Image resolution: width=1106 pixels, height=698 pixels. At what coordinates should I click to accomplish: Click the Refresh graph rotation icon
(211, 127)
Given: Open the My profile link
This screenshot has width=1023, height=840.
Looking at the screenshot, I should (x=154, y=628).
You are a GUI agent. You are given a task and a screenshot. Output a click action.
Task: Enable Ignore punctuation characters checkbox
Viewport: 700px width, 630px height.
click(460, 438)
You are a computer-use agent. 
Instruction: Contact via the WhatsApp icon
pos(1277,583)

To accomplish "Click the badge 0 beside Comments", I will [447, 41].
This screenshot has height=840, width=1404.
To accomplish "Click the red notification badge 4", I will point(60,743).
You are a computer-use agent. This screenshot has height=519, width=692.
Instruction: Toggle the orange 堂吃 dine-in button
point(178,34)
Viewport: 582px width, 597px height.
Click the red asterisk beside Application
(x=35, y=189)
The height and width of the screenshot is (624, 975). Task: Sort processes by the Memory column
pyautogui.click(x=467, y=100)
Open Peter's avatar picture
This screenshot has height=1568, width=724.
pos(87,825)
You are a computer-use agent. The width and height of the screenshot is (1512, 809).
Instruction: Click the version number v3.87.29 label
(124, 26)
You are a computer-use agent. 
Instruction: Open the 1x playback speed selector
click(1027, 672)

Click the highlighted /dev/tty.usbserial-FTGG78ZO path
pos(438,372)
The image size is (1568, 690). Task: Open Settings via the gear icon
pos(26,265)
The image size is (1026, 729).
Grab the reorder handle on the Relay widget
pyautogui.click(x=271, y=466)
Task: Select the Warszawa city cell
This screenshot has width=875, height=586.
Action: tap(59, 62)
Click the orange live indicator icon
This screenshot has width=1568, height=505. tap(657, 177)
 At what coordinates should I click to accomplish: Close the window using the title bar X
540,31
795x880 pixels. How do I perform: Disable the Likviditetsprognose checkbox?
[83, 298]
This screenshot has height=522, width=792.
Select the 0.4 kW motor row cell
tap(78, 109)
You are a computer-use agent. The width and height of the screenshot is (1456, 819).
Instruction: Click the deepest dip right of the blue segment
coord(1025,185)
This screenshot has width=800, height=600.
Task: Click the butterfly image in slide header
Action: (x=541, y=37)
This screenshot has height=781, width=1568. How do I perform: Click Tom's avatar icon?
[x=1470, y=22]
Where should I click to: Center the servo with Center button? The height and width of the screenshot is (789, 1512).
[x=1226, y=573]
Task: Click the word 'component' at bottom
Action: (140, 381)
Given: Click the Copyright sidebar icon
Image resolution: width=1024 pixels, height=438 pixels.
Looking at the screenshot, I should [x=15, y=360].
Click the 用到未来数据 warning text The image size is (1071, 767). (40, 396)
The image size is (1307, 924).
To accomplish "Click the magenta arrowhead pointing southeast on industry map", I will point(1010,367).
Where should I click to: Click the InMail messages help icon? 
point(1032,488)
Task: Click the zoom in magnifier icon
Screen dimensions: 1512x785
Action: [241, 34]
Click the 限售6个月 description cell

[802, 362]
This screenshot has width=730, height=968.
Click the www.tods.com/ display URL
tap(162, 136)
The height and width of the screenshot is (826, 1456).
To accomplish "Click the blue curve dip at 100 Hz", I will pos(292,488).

TASK DETAILS ::
Rewrite all of the material above as a numbered list, one line per entry, and drop the blank lines.

RESULT OF THIS EXERCISE ::
1. Image resolution: width=1106 pixels, height=698 pixels. At what coordinates should I click to accomplish: Click the Refresh graph rotation icon
2. (211, 127)
3. Given: Open the My profile link
4. This screenshot has width=1023, height=840.
5. Looking at the screenshot, I should (x=154, y=628).
6. You are a GUI agent. You are given a task and a screenshot. Output a click action.
7. Task: Enable Ignore punctuation characters checkbox
8. Viewport: 700px width, 630px height.
9. click(460, 438)
10. You are a computer-use agent. 
11. Instruction: Contact via the WhatsApp icon
12. pos(1277,583)
13. To accomplish "Click the badge 0 beside Comments", I will [447, 41].
14. This screenshot has height=840, width=1404.
15. To accomplish "Click the red notification badge 4", I will point(60,743).
16. You are a computer-use agent. This screenshot has height=519, width=692.
17. Instruction: Toggle the orange 堂吃 dine-in button
18. point(178,34)
19. Viewport: 582px width, 597px height.
20. Click the red asterisk beside Application
21. (x=35, y=189)
22. The height and width of the screenshot is (624, 975). Task: Sort processes by the Memory column
23. pyautogui.click(x=467, y=100)
24. Open Peter's avatar picture
25. This screenshot has height=1568, width=724.
26. pos(87,825)
27. You are a computer-use agent. The width and height of the screenshot is (1512, 809).
28. Instruction: Click the version number v3.87.29 label
29. (124, 26)
30. You are a computer-use agent. 
31. Instruction: Open the 1x playback speed selector
32. click(1027, 672)
33. Click the highlighted /dev/tty.usbserial-FTGG78ZO path
34. pos(438,372)
35. The image size is (1568, 690). Task: Open Settings via the gear icon
36. pos(26,265)
37. The image size is (1026, 729).
38. Grab the reorder handle on the Relay widget
39. pyautogui.click(x=271, y=466)
40. Task: Select the Warszawa city cell
41. This screenshot has width=875, height=586.
42. Action: tap(59, 62)
43. Click the orange live indicator icon
44. This screenshot has width=1568, height=505. tap(657, 177)
45.  At what coordinates should I click to accomplish: Close the window using the title bar X
46. 540,31
47. 795x880 pixels. How do I perform: Disable the Likviditetsprognose checkbox?
48. [83, 298]
49. This screenshot has height=522, width=792.
50. Select the 0.4 kW motor row cell
51. tap(78, 109)
52. You are a computer-use agent. The width and height of the screenshot is (1456, 819).
53. Instruction: Click the deepest dip right of the blue segment
54. coord(1025,185)
55. This screenshot has width=800, height=600.
56. Task: Click the butterfly image in slide header
57. Action: (x=541, y=37)
58. This screenshot has height=781, width=1568. How do I perform: Click Tom's avatar icon?
59. [x=1470, y=22]
60. Where should I click to: Center the servo with Center button? The height and width of the screenshot is (789, 1512).
61. [x=1226, y=573]
62. Task: Click the word 'component' at bottom
63. Action: (140, 381)
64. Given: Click the Copyright sidebar icon
65. Image resolution: width=1024 pixels, height=438 pixels.
66. Looking at the screenshot, I should [x=15, y=360].
67. Click the 用到未来数据 warning text The image size is (1071, 767). (40, 396)
68. The image size is (1307, 924).
69. To accomplish "Click the magenta arrowhead pointing southeast on industry map", I will point(1010,367).
70. Where should I click to: Click the InMail messages help icon? 
71. point(1032,488)
72. Task: Click the zoom in magnifier icon
73. Screen dimensions: 1512x785
74. Action: [241, 34]
75. Click the 限售6个月 description cell
76. [802, 362]
77. This screenshot has width=730, height=968.
78. Click the www.tods.com/ display URL
79. tap(162, 136)
80. The height and width of the screenshot is (826, 1456).
81. To accomplish "Click the blue curve dip at 100 Hz", I will pos(292,488).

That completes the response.